[EXERCISE OBJECTIVE]: Write what follows in the forum thread on cross-compiling for PowerPC Mac OS X from FreeBSD, beginning with the reply posted under the last header shown.

[EXCERPTED PASSAGE]:
-------------------------

# Cross-compile on FreeBSD PPC64 for OSX PPC(64)?



## barracuda156 (Dec 13, 2021)

If anyone has a practical experience, please advise me.

I am a Mac user for past 20 years, and at the moment I am trying to build some modern open-source software to run on my G5 Quad under 10.6 PPC. Most of it does build (I use Macports for that). However some fail, including software that I would really want to have on it (for example, RStudio and one or the other implementation of Stan).
The problem seems to be two-fold: 1) gcc8 and later fail to build on 10.5.8 and 10.6 PowerPC with Bus errors, no solution found so far (and no recent clang builds); 2) Xcode 3.2 does not support some modern features (for instance I get errors with ibtool and XIBs).

Then I tried to build a cross-compiler on an Intel Mac with Catalina and Xcode 12.4 that could compile PowerPC code against 10.5 and 10.6 SDKs (XcodeLegacy project makes that possible in principle). That ran into some errors which are of unclear nature.

So I start considering alternatives, and an immediate one seems to be FreeBSD which supports PPC and PPC64 and has some similarities with OSX (for which reason I prefer it over any Linux). Could this possibly work?

P. S. While I might as well just have FreeBSD as a second system for using required scientific software like R with Stan, this is a fallback option, since some software that I also use does not exist for Unix at all (think of Adobe). Rebooting from one to another is certainly doable, but inconvenient.


----------



## msplsh (Dec 13, 2021)

You can't run the OS X toolchain on FreeBSD.  You will need to solve your errors of "unclear nature."


----------



## barracuda156 (Dec 13, 2021)

-------------------------

[STORED DATA]:
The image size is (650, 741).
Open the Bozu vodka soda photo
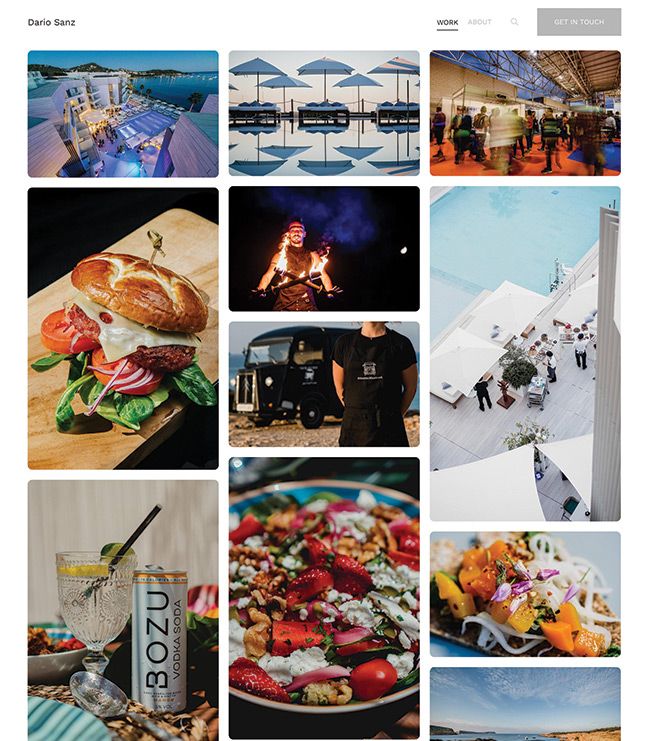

-------------------------

[SOLVED EXERCISE]:
msplsh said:


> You can't run the OS X toolchain on FreeBSD.  You will need to solve your errors of "unclear nature."



Yeah, of course, but toolchains to cross-compile for OSX certainly do exist: https://github.com/tpoechtrager/osxcross


----------



## msplsh (Dec 13, 2021)

Is the question then "does that even work?" because the answer is going to be "it depends on the project."  If you think the mere existence of the cross compiler will solve your problem, then go ahead and try it? 

You could try an earlier, but still deprecated, toolchain like 4.6.2 for 10.8 depending on what is the earliest version of OS X your Intel Mac will accept.

If these are open source projects, you may need to consider that the projects dropped support for 10.6 PPC for a reason, and that may be because they require more work than some tweak tips from a FreeBSD forum.  The project might require an API that doesn't even exist on the platform you're attempting to compile against and making a shim could be an incredible amount of work.


----------



## Alain De Vos (Dec 13, 2021)

Big chance that cross will not work because of slightly different or not updated versions.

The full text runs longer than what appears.